Francisco finaliza sua mensagem com um abraço aos cristãos que, "em meio a não poucas dificuldades", vivem no Oriente Médio, pedindo "que eles tenham sempre e em todos os lugares, o direito e a possibilidade de professar livremente sua fé, que fala de paz e fraternidade".

¨      Guerra na Terra Santa, o Papa: sem os dois Estados, a verdadeira paz permanece distante

"Havia o acordo de Oslo, muito claro, com a solução de dois Estados. Enquanto esse acordo não for aplicado, a verdadeira paz permanece distante." Esta é a consideração sobre o que está acontecendo na Terra Santa, depois dos ataques do Hamas e da guerra que destrói as cidades da Faixa de Gaza, que o Papa Francisco confia a Domenico Agasso, vaticanista do jornal La Stampa, na entrevista hoje nas bancas. Francisco, falando dos numerosos conflitos em curso, convida a rezar pela paz, indica o diálogo como único caminho e pede para “parar imediatamente as bombas e os mísseis, pôr fim às atitudes hostis. Em todos os lugares”, um “cessar-fogo global” porque “estamos à beira do abismo”.

>>> Esperanças para a Terra Santa e a Ucrânia

O Papa explica a sua contrariedade em definir uma guerra como “justa”, preferindo dizer que é legítimo defender-se, mas evitando “justificar as guerras, que são sempre erradas”. Afirma temer uma escalada militar mas que cultiva alguma esperança "porque estão sendo realizadas reuniões reservadas para tentar chegar a um acordo. Uma trégua já seria um bom resultado." Francisco define o cardeal Pizzaballa como “uma figura crucial”, que “se movimenta bem” e procura fazer uma mediação, recorda de diariamente fazer uma videochamada para a paróquia de Gaza e afirma também que “a libertação dos reféns israelenses” é uma prioridade. No que diz respeito à Ucrânia, na entrevista o Sucessor de Pedro recorda a missão ao cardeal Zuppi: "A Santa Sé está tentando mediar a troca de prisioneiros e o retorno dos civis ucranianos. Em particular, estamos trabalhando com a Sra. Maria Lvova-Belova, a comissária russa para os direitos da infância, para o repatriamento de crianças ucranianas levadas à força para a Rússia. Alguma já voltou para sua família".

·        Fiducia supplicans deseja incluir

Na entrevista, Francisco recorda que "Cristo chama todos para dentro" e referindo-se à declaração que permite bênçãos para casais irregulares e do mesmo sexo, explica: "O Evangelho é para santificar a todos. Claro, desde que exista boa vontade. E é necessário dar instruções precisas sobre a vida cristã (sublinho que não se abençoa a união, mas as pessoas). Mas pecadores somos todos: por que então fazer uma lista de pecadores que podem entrar na Igreja e uma lista de pecadores que não podem estar na Igreja? Este não é o Evangelho."
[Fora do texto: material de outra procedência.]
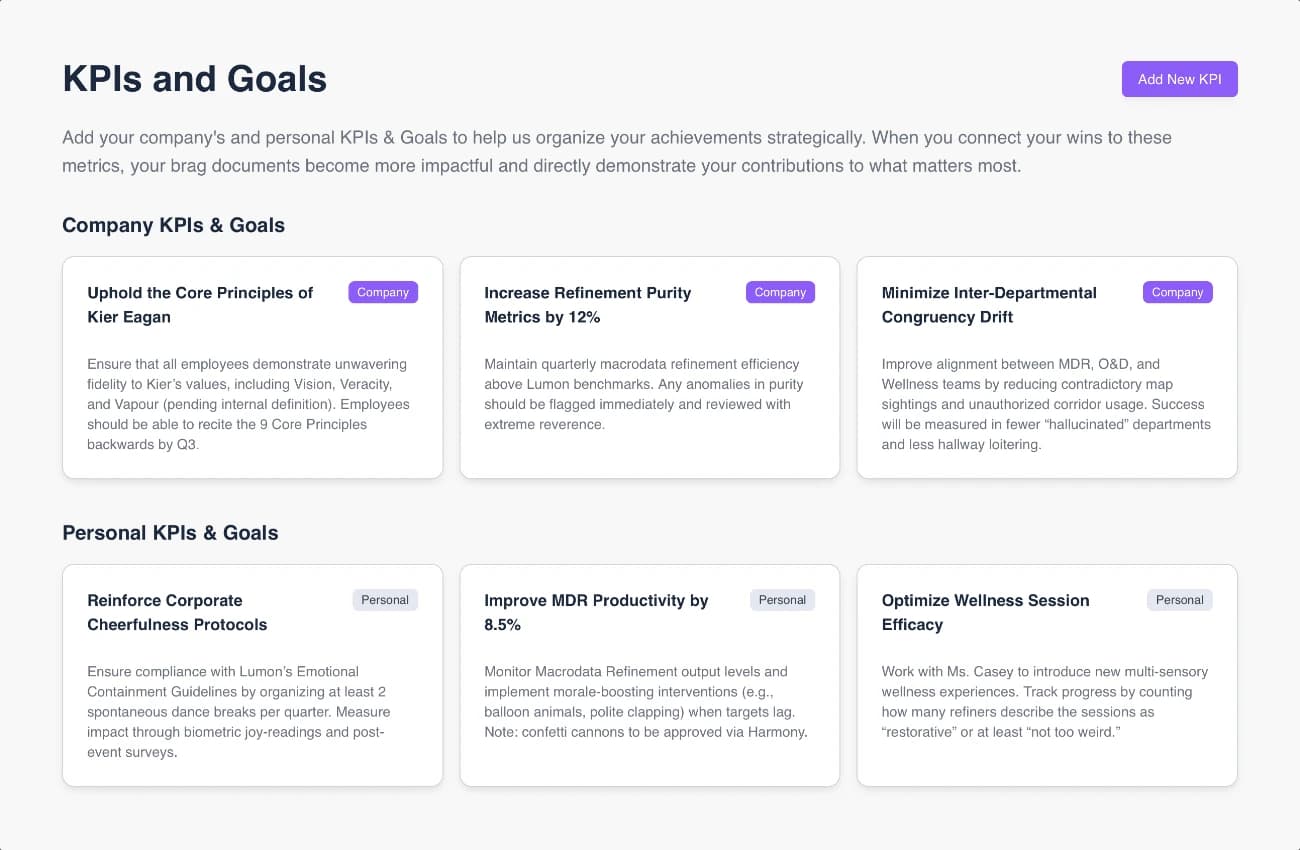Click the "Improve MDR Productivity by 8.5%" card title
The width and height of the screenshot is (1300, 850).
(596, 612)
No que diz respeito às críticas ao documento, o Papa observa que " aqueles que protestam veementemente pertencem a pequenos grupos ideológicos", enquanto define o dos africanos como "um caso à parte", dado que "para eles, a homossexualidade é algo 'ruim' do ponto de vista cultural, não a toleram". Mas no geral, "confio que gradualmente todos se tranquilizem em relação ao espírito da declaração" que "visa incluir, não dividir. Convida a acolher e depois confiar as pessoas e confiar-nos a Deus”. Francisco admite que às vezes se sente sozinho, “mas de qualquer forma sigo em frente, dia após dia” e diz não temer cismas: “Na Igreja sempre houve grupinhos que manifestavam reflexões de nuances cismáticas... devemos deixá-los fazer e passar... e olhar em frente".

·        Inteligência artificial, oportunidades e perigos

O Papa aborda então o tema de sua recente mensagem para o Dia Mundial das Comunicações Sociais, dedicado à inteligência artificial, que ele define como "um belo passo à frente que pode resolver muitos problemas, mas que potencialmente, se administrado sem ética, também pode provocar muitos danos ao homem". O objetivo é que ela "esteja sempre em harmonia com a dignidade da pessoa", caso contrário "será um suicídio".